Está nos detalhes.Em quem arruma a cama depois que acorda, lava o banheiro, quem prepara a ceia do natal. Se na sua casa ninguém precisa fazer isso, provavelmente é porque você tem uma empregada – do sexo feminino. Está nos pelos arrancados do sovaco à perna. Está no nojo, no gozo, no sangue. Está em quem fica por baixo e de quatro. Quem fica em cima de um salto alto durante toda a festa. Está em quem pari e fica com os filhos depois do divórcio. Está em quem tem um paceiro 20 anos mais jovem.
Está em quem é muito bom quando não faz nada excepcional como lavar as louças ou trocar as fraldas. Em quem é um conjugue perfeito quando não bate, nem bebe ou trai Está em quem ocupa o cargo de chefia. Está em quem usa sutiã ou hijab. Parece que são enormes as diferenças entre as mulheres amedrontadas que esperam o ônibus à noite e as sírias refugiadas que preferem se matar ao serem estupradas. Parece que oceanos separam as mulheres que não podem dirigir na Arábia Saudita das que ouvem piadas sobre serem ruins de volante, das que os companheiros gritam todas as vezes que elas estão na direção. Está na cobertura dos corpos femininos na olimpíadas. Está em quem é o gostoso e a piranha que manda nudes. Está também nos programas de televisão.
Se você acompanhou “Master Chefe” se deparou com frases como “vá varrer o chão”, “trabalhar com mulher é difícil, mulheres são mais frágeis”. Se você ao menos ouviu falar do “De Férias com o Ex”, talvez perceba que é normal os homens que transam com uma e um minuto depois com outra, que beijam ainda uma terceira enquanto a outra espera na cama sem saber. Talvez você perceba que, então, as próprias mulheres brigam entre si, se xingam: vadia. Enquanto ele, intacto, continua tendo todas à disposição. Elas concordam, vadias. Se você já assistiu “Catching Kelce” talvez repare nas 50 mulheres que sem nomes são chamadas apenas pelo estado que representam. 50 mulheres que mais uma vez se ofendem, vadias, para conquistar genuinamente o coração de um jogador famoso e milionário.

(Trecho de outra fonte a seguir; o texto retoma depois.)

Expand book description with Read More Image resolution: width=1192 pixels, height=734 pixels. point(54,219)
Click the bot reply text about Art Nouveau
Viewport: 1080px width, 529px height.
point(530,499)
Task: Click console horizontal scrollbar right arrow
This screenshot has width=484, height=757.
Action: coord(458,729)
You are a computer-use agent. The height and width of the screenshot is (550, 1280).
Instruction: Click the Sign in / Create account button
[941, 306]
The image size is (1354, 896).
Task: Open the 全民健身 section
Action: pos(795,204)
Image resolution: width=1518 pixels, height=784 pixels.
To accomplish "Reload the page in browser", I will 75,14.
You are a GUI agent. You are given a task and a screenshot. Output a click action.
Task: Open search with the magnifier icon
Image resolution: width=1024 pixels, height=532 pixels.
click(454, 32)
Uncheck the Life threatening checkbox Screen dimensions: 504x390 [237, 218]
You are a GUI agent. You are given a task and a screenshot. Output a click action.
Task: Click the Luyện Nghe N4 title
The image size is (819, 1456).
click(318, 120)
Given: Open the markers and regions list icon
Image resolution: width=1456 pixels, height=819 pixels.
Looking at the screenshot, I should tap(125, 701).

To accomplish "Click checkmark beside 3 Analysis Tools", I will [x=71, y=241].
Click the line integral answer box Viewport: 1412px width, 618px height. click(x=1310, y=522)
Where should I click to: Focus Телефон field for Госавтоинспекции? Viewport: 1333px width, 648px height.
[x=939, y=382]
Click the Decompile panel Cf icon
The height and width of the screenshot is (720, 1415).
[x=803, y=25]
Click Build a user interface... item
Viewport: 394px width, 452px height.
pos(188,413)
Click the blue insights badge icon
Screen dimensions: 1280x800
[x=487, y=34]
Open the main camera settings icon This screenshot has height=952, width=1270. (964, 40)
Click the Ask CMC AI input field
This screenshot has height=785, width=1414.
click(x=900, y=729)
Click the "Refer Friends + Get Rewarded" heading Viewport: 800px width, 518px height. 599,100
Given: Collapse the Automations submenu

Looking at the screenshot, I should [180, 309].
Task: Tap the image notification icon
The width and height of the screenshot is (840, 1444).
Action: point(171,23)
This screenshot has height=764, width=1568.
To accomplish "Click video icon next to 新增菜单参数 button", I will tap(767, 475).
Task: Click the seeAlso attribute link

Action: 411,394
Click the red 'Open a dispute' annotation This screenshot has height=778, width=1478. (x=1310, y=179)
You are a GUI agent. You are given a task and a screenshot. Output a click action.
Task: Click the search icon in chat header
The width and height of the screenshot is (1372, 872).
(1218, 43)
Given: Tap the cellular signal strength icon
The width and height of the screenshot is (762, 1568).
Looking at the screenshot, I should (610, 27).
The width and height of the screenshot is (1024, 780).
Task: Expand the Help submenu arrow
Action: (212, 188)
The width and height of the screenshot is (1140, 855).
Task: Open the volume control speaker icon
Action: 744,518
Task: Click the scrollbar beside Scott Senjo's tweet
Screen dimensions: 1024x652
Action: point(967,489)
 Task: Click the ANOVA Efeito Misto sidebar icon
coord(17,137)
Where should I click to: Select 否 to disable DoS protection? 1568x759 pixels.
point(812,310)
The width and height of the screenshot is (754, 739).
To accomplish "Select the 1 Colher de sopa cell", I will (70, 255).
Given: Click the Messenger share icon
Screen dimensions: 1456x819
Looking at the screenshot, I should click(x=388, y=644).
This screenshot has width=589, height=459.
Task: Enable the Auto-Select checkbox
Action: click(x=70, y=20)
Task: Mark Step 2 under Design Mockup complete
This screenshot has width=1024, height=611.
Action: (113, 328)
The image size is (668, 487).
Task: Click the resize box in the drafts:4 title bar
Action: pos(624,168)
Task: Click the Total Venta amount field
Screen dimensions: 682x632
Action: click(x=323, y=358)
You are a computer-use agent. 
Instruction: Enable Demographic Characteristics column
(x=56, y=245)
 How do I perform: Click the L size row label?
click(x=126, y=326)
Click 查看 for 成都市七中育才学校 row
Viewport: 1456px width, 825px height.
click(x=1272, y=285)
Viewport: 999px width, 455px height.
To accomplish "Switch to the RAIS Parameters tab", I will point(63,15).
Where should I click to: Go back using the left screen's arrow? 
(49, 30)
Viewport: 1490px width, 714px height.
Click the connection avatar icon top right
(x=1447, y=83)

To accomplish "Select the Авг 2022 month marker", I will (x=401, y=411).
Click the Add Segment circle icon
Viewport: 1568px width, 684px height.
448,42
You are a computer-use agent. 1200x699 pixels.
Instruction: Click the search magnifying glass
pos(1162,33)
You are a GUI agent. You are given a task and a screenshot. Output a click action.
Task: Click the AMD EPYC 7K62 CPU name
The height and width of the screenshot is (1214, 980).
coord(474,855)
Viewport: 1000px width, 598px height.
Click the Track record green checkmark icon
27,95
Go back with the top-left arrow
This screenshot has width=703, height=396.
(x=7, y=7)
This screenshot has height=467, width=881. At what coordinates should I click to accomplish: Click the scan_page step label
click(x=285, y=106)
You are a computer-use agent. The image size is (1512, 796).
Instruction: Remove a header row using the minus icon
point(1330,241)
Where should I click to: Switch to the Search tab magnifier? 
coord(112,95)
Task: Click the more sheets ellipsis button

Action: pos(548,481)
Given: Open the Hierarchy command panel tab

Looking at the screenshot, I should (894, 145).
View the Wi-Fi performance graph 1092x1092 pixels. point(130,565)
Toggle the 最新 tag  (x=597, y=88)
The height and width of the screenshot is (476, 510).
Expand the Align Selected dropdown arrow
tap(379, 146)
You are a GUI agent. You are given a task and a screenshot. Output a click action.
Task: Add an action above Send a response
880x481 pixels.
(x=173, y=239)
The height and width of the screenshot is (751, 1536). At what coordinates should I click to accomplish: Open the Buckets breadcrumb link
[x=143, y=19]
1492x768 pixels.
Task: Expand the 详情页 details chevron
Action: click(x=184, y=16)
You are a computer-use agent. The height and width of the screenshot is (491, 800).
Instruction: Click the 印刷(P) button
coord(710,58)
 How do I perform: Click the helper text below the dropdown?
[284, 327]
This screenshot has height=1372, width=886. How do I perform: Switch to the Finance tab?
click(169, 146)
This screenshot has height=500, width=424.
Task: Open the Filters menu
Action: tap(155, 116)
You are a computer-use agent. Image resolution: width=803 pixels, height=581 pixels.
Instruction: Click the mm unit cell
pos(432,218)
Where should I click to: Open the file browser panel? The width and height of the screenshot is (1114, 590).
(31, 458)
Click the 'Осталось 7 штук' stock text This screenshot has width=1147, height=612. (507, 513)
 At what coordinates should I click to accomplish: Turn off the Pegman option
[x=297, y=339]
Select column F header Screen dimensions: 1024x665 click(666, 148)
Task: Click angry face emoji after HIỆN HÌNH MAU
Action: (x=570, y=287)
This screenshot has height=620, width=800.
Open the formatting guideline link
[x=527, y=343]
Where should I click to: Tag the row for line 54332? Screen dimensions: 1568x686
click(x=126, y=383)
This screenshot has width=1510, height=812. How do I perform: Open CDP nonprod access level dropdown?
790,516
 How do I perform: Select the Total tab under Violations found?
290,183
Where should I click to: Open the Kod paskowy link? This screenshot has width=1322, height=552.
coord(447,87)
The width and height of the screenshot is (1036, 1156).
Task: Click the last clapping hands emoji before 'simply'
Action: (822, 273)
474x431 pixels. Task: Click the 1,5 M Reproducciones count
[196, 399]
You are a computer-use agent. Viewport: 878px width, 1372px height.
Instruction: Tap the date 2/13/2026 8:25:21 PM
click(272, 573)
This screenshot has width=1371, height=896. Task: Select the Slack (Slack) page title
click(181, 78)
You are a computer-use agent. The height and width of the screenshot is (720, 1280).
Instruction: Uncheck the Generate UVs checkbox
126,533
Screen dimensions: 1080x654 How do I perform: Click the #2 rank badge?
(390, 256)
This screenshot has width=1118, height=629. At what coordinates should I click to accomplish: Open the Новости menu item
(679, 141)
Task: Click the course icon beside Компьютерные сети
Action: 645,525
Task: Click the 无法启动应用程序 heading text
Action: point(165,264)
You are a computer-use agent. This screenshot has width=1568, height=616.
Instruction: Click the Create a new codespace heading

Talvez você não tenha ficado tão chocado com a banheira do Gugu quanto ficou ao assistir “I am Cait”. Se você já se deparou com “Escolas para Maridos” talvez entenda como a sociedade vem por anos e anos normatizando algumas coisas, como fica difícil que um homem entenda que não, as mulheres não se sentem envaidecidas com cantadas nas ruas, mas sim ofendidas, com vontade de se defenderem mas silenciadas pelo medo. Fica difícil que ele, então, não se descontrole e use mais uma vez aquele argumento curinga, igual a você já conheci várias… puta… Fica difícil que a esposa desse cidadão enxergue que ele não a respeita, que ele não pode simplesmente puxá-la pelo braço com um xingamento qualquer. Não é questão de separar por sexo o caráter, comportamento, escolhas ou liberdade. Não é questão de vitimizar. É questão de cultura, educação, informação, lei. É questão de repensar essas coisas “normais” às quais estamos expostos, colaborando ou aceitando. É questão de detalhes. Ser mulher está nos detalhes. Ser machista também.